= Priestly caste =

Social group

The priestly caste is a social group responsible for officiating over sacrifices and leading prayers or other religious functions, particularly in nomadic and tribal societies.

In some cases, as with the Brahmins of India and the Kohanim and Levites of ancient Israel, the caste was a hereditary one, with a person's position as a priest depending on his biological descent. Zoroastrianism also has a hereditary priesthood, as does Alevism, Yezidism and Yarsanism. In Sufism, the spiritual guide is also often a hereditary leader, while the Sayyids of South Asia, who claim descent from the Islamic Prophet Muhammad, have been described as a priestly caste. The Archiereis responsible for the Roman imperial cult were often related and at least in the Greek East, there appear to have been even dynasties of high priests.

**DATA BELOW:**
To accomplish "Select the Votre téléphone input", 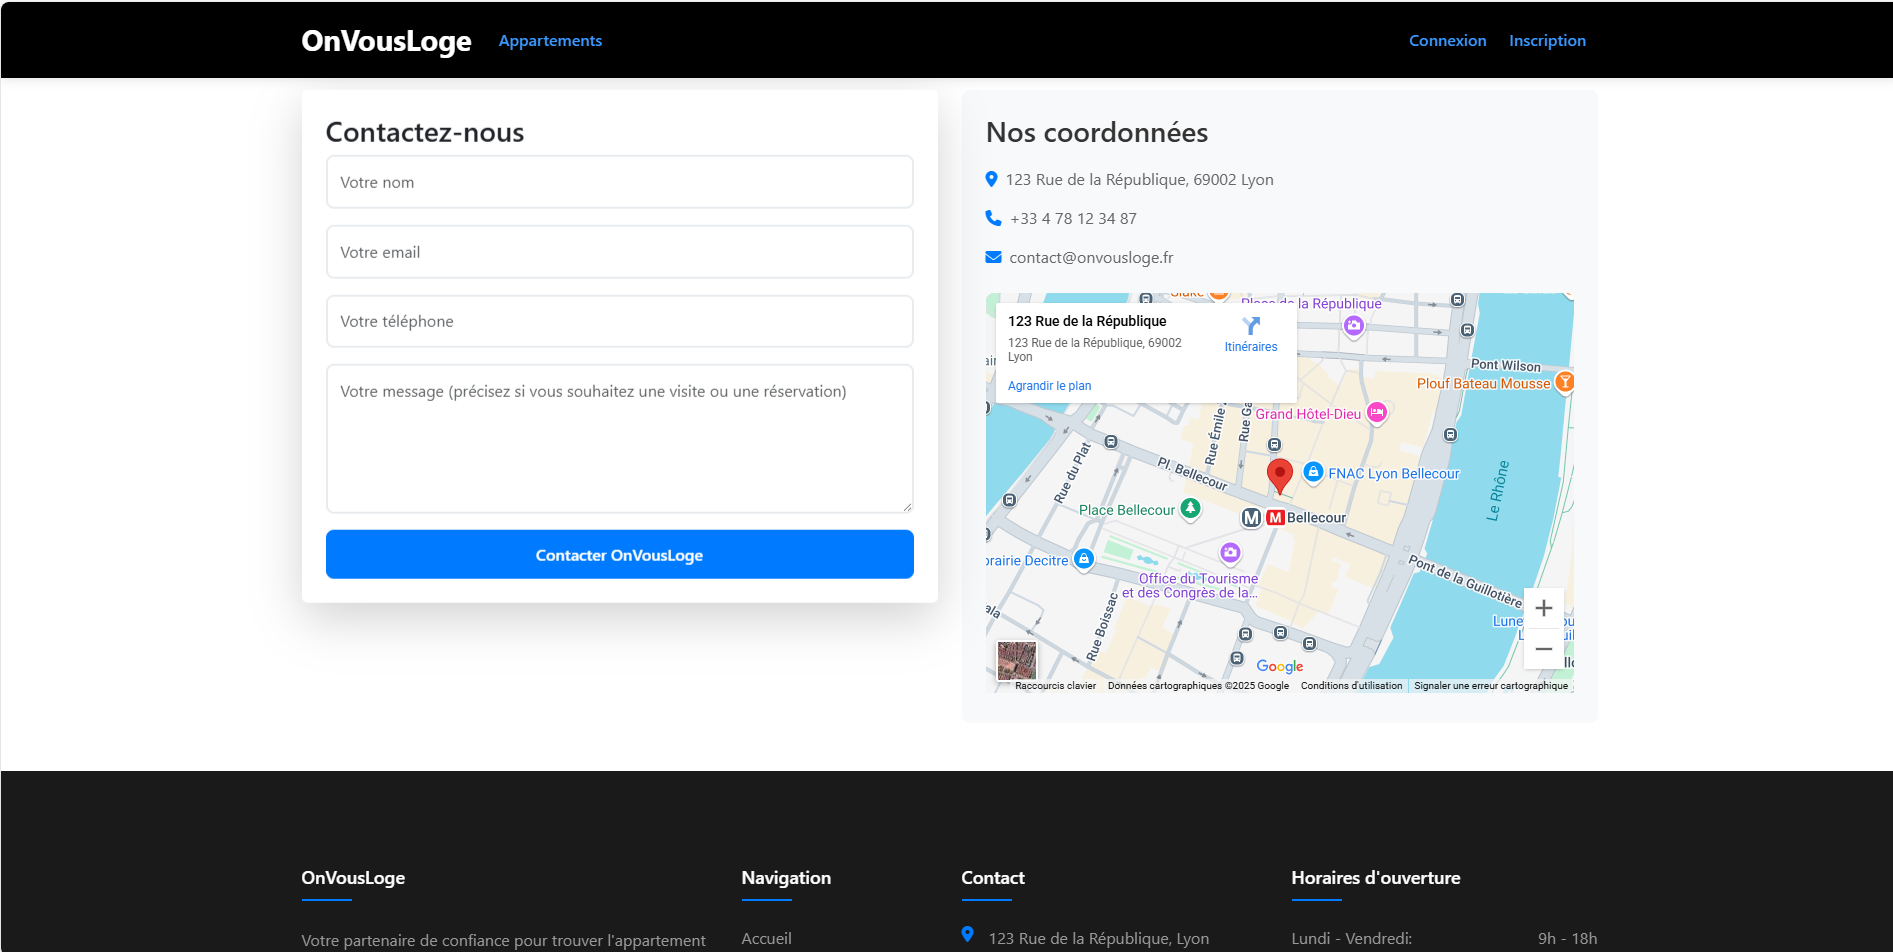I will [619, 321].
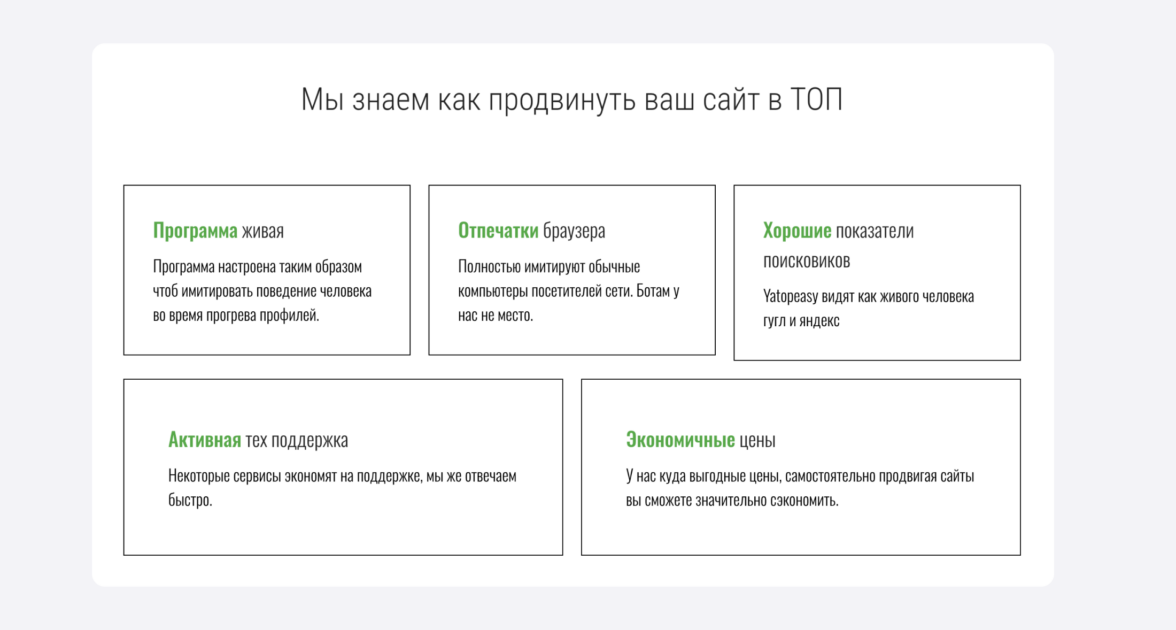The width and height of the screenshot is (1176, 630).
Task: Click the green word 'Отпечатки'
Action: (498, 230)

**YOUR OBJECTIVE:**
Carry on the priestly caste passage from the point where it stops. The listing is separate from the priestly caste passage.

**EXERCISE RESULT:**
In the Russian Eastern Orthodox Church, the clergy, over time, formed a hereditary caste of priests. Marrying outside of these priestly families was strictly forbidden; indeed, some bishops did not even tolerate their clergy marrying outside of the priestly families of their diocese. In 1867, the Synod abolished family claims to clerical positions. Within the lands of the Ukrainian Greek Catholic Church, the largest Eastern Catholic Church, priests' children often became priests and married within their social group, establishing a tightly knit hereditary caste.

In other cases, as with the Druids of the Celtic world and the shamans of ancient Eurasian nomads, the position within the caste may have depended more upon apprenticeship; the exact nature of the "caste" in these cases is difficult to ascertain due to lack of primary sources.